You might remember these peppers from last year, when I received a random bag of them from my farmer neighbor, which I ended up canning into 2 pints of finished peppers. Well with the saved seeds from last year’s peppers, I was able to grow about 6 plants with varying degree of vigor. But after a roller coaster of a year, that included a freak hailstorm in early spring, as well as an early frost in the beginning of October. I thought that I wouldn’t take any more chances, and process all the ripen peppers before another frost rolled into town.
After giving all the plants a quick once over, I picked all the Aji that were fully yellow or over 50% yellow. There still seems to be about another pint jars worth of green Aji spread among all the plants. So for now, I left all of those alone to see if they would ripen before the garden fully dies off, or I might try to dry them into Aji flakes, depending on the weather forecast this week. Since I’ve already heard word about frost again on Wednesday night. So I’ll have to make a decision pretty quickly, on whether to let them ripen, or dry them out.
But for this being my first Aji Limon crop, I have to say that I was pretty satisfied with the yield results. And thinking ahead for next years crop, I made sure to save the seeds from about a dozen peppers off of the highest yielding plants, just to have some strong plant genetics for next years plants. I only have about a dozen seeds left over from the original peppers that I received. So I was worried big time this year that I wasn’t going to be able to harvest any peppers, since then I would be really SOL for next year. Seeing how I’ve never seen Aji Limon seeds for sale in any of my seed catalogs, let along at the local garden center, but lucky for me that wasn’t the case this year.
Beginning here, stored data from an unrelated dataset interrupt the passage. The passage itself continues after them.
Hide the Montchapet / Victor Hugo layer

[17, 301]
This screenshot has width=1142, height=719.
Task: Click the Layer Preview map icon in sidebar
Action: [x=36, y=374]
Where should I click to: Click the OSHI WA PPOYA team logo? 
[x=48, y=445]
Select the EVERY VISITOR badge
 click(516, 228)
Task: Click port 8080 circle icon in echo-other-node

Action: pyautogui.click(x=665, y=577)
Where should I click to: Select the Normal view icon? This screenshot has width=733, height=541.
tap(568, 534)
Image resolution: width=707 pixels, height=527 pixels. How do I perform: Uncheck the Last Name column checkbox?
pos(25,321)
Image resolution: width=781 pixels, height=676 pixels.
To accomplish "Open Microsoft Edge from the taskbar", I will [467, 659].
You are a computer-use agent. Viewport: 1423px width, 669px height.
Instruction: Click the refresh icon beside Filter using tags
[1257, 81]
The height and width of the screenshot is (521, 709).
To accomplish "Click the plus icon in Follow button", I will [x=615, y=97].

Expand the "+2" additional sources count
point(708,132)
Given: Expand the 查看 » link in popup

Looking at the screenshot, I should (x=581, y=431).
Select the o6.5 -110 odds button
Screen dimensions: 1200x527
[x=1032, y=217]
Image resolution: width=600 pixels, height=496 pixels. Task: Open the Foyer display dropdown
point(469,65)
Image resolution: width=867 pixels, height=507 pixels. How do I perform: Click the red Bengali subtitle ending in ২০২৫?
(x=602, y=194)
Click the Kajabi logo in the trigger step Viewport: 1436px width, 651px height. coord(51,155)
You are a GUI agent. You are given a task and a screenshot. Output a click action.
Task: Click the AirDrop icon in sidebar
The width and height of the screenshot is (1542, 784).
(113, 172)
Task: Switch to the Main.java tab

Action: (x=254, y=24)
In canning this year’s batch of Aji Limon, I went a different route from last year. In that I didn’t do an overnight pre-brining of the peppers before canning them. This year I just sliced them up, packed them into jars, covered them with onions and pickling liquid, and processed them like I would a batch of jalapenos.
On kind of a side note, I finally cracked open a jar of the Jalapeno hot sauce that I made a few months back, and it tasted awesome. So for canning the Aji, I used the same pickling liquid as for the Jalapeno hot sauce. But instead of making the Aji into a hot sauce with the pickling liquid, I just pretending like I was making pickled jalapenos rings instead.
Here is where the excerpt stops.